* _Task brief_
In the entries below, find the line with "Task: Click the 保存设置 button" and the line with "Task: Click the Memo label"; copy them and every line between them exactly, but not the pictures.

+===+

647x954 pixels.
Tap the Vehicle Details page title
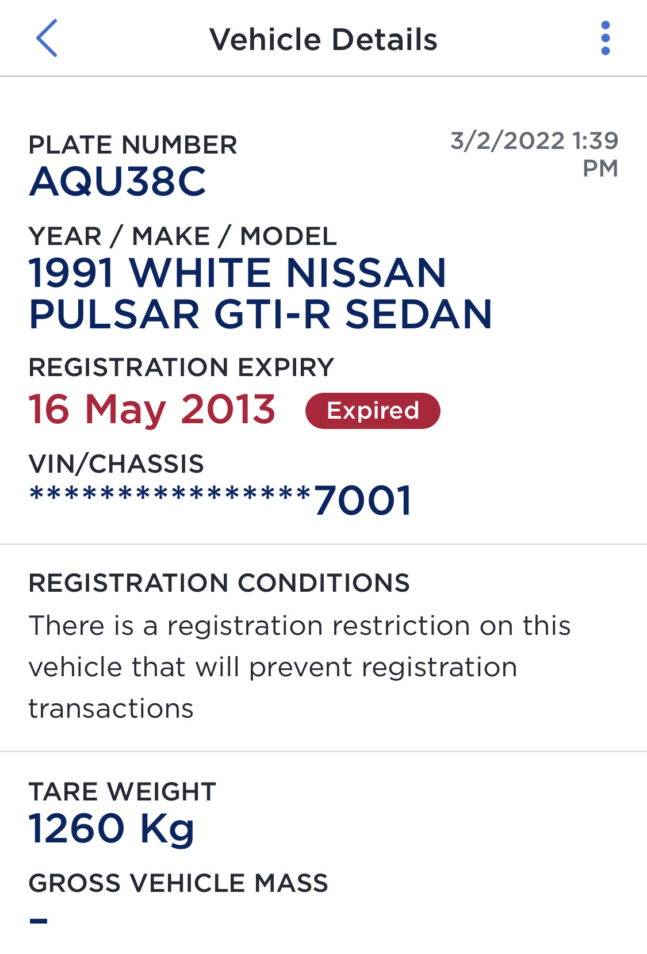click(323, 40)
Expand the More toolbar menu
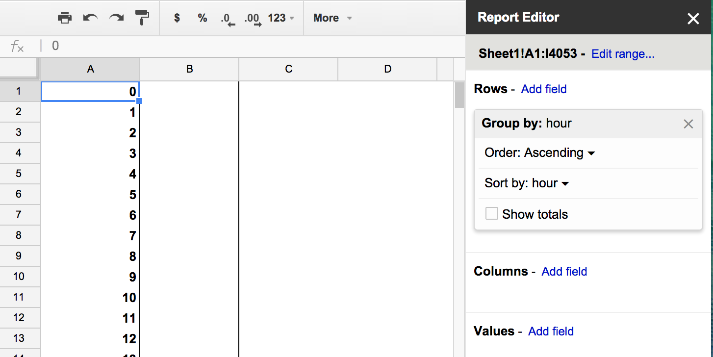Image resolution: width=713 pixels, height=357 pixels. [x=332, y=18]
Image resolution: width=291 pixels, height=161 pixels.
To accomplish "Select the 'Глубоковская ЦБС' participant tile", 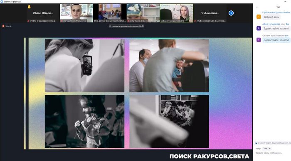I will pos(210,13).
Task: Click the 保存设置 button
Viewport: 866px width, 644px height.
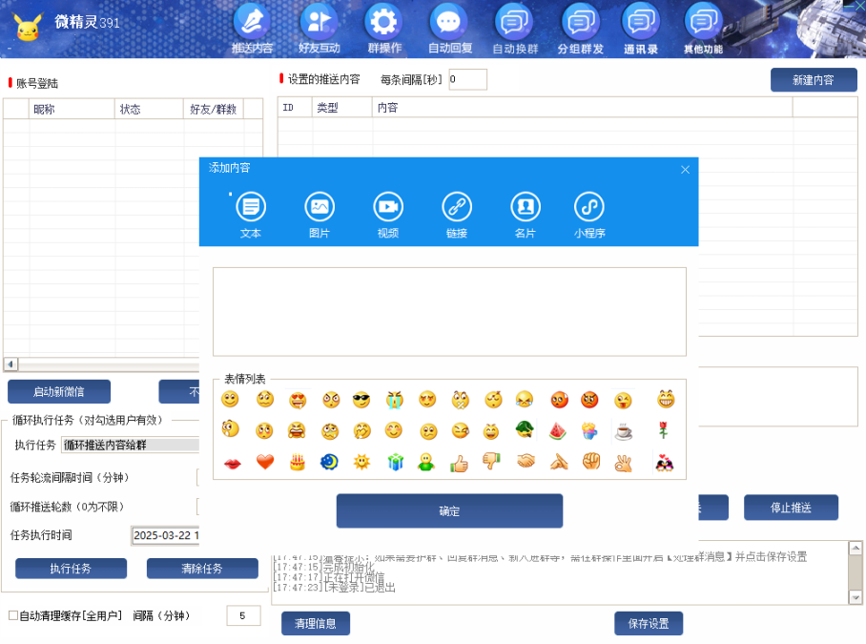Action: pos(649,624)
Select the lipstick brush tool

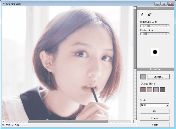pos(142,14)
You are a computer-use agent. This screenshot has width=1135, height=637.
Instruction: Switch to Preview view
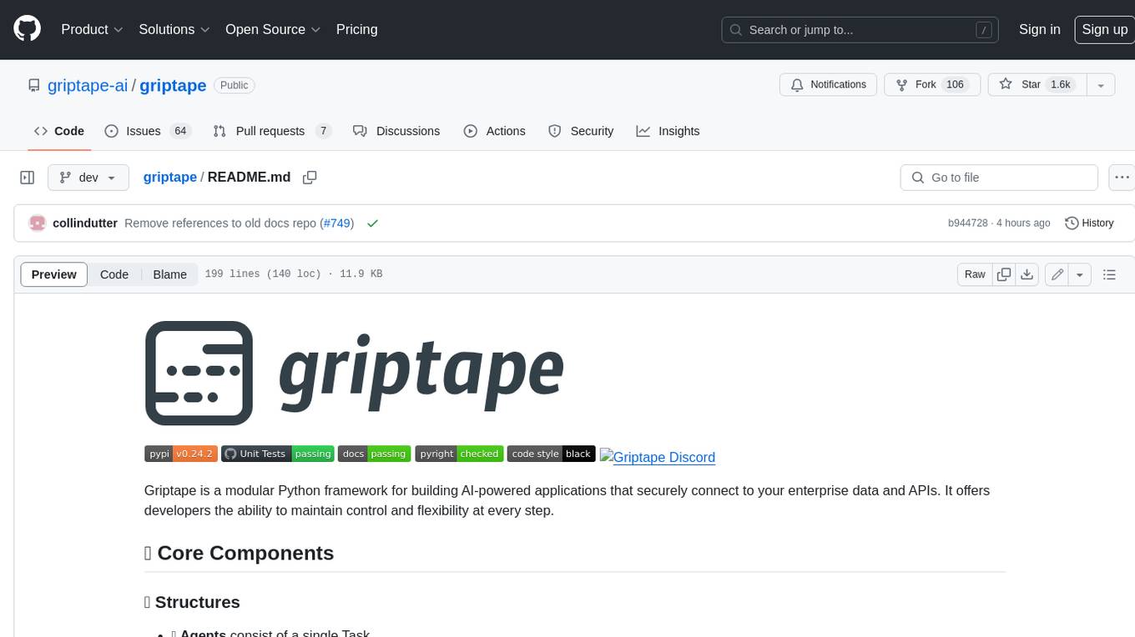(54, 274)
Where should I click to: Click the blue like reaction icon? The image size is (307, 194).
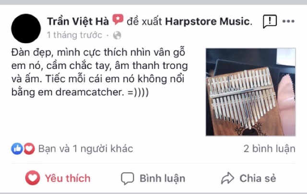[x=17, y=148]
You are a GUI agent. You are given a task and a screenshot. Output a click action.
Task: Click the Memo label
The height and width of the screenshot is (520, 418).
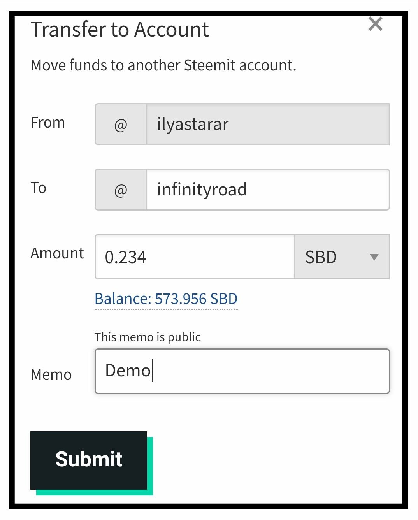51,375
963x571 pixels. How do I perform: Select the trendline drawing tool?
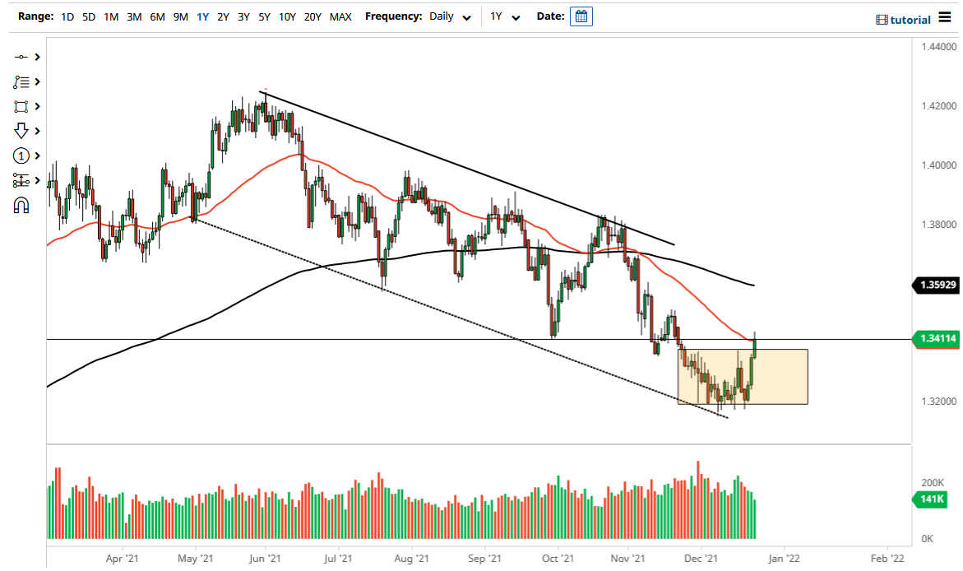click(x=22, y=57)
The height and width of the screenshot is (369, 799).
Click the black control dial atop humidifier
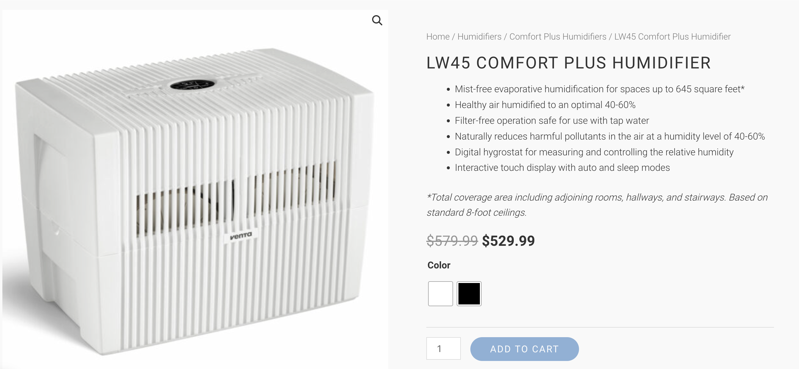(x=192, y=85)
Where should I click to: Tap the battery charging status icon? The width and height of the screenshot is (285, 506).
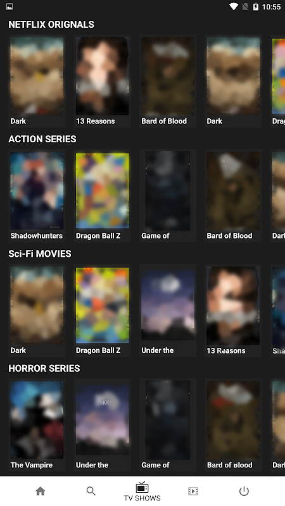(256, 6)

+===+

* _Answer for the task_
Task: Click the 保存设置 button
Viewport: 866px width, 644px height.
Action: pos(649,624)
Select the lipstick brush tool

pos(142,14)
You are a computer-use agent. This screenshot has width=1135, height=637.
Instruction: Switch to Preview view
(54, 274)
Where should I click to: Click the blue like reaction icon? The image size is (307, 194).
[x=17, y=148]
You are a GUI agent. You are given a task and a screenshot. Output a click action.
Task: Click the Memo label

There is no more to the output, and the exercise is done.